__PROBLEM TO SOLVE__:
Please copy exactly the line that contains "Enter fullscreen mode on the video" and every line after it through the end of the records, leaving the pictures out.

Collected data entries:
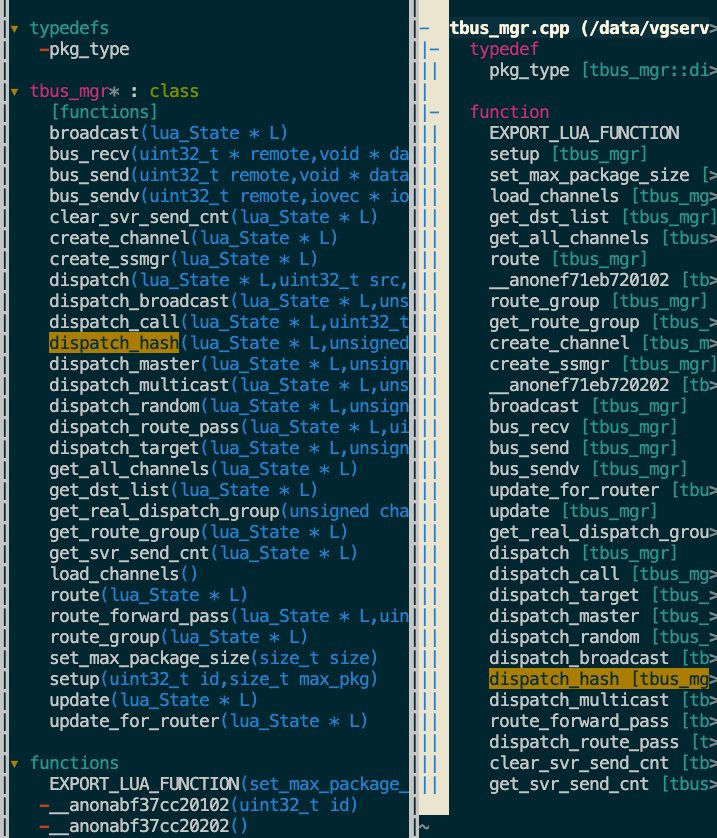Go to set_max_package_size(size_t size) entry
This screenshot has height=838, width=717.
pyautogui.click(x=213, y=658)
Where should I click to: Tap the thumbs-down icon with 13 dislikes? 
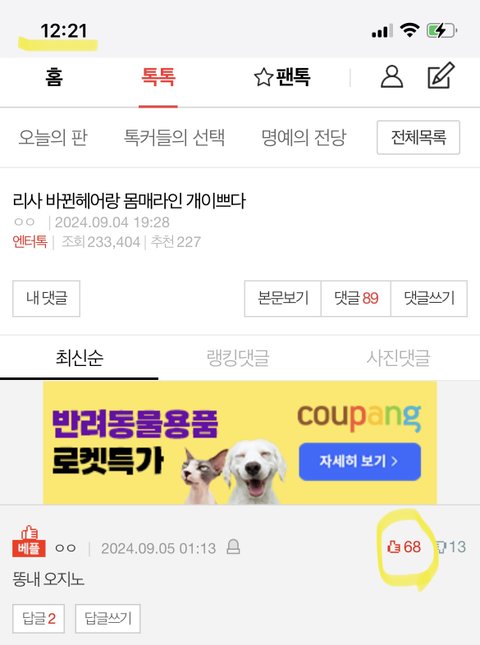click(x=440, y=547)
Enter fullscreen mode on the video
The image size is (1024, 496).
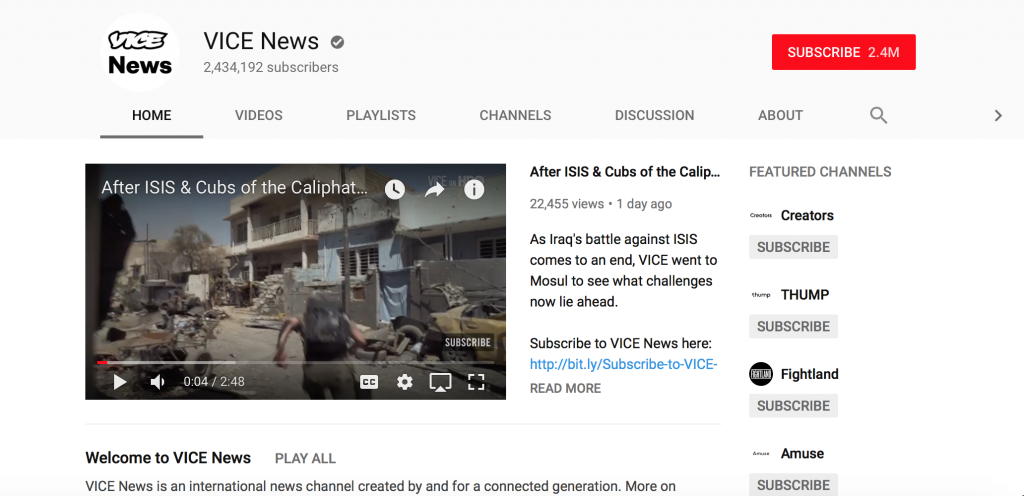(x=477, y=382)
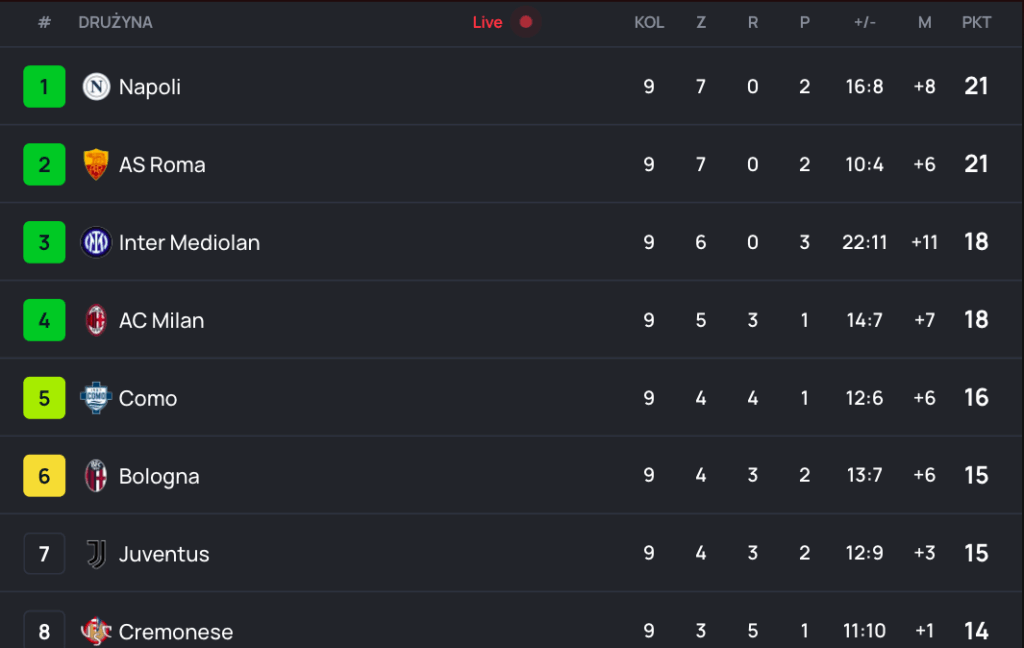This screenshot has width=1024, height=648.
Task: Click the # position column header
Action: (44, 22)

__RESPONSE TO THIS TASK__:
Enter fullscreen mode on the video
The image size is (1024, 496).
(x=477, y=382)
This screenshot has width=1024, height=648.
Task: Click the # position column header
Action: (44, 22)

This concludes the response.